Source records
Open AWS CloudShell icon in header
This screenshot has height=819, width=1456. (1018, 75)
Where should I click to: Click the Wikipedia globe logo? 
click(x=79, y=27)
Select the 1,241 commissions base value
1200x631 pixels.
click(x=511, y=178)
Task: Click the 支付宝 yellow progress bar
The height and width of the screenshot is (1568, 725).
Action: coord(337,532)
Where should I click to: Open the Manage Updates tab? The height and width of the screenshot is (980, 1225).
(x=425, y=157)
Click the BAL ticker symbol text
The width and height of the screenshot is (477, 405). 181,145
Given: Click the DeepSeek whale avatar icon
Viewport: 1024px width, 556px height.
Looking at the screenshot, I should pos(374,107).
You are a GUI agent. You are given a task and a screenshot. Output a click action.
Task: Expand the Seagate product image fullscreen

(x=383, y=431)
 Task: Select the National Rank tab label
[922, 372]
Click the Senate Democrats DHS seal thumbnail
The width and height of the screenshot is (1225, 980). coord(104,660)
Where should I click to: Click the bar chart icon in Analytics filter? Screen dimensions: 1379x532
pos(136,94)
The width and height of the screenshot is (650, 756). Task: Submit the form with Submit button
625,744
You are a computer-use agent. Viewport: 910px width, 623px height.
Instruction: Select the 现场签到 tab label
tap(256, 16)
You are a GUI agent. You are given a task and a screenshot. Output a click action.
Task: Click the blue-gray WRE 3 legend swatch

• [AIM OF THE EXERCISE]: Return, word for word, the lines from the start of the records up to and including the line with "Action: coord(337,532)".

• [OUTPUT FOR THIS EXERCISE]:
Open AWS CloudShell icon in header
This screenshot has height=819, width=1456. (1018, 75)
Where should I click to: Click the Wikipedia globe logo? 
click(x=79, y=27)
Select the 1,241 commissions base value
1200x631 pixels.
click(x=511, y=178)
Task: Click the 支付宝 yellow progress bar
The height and width of the screenshot is (1568, 725).
Action: coord(337,532)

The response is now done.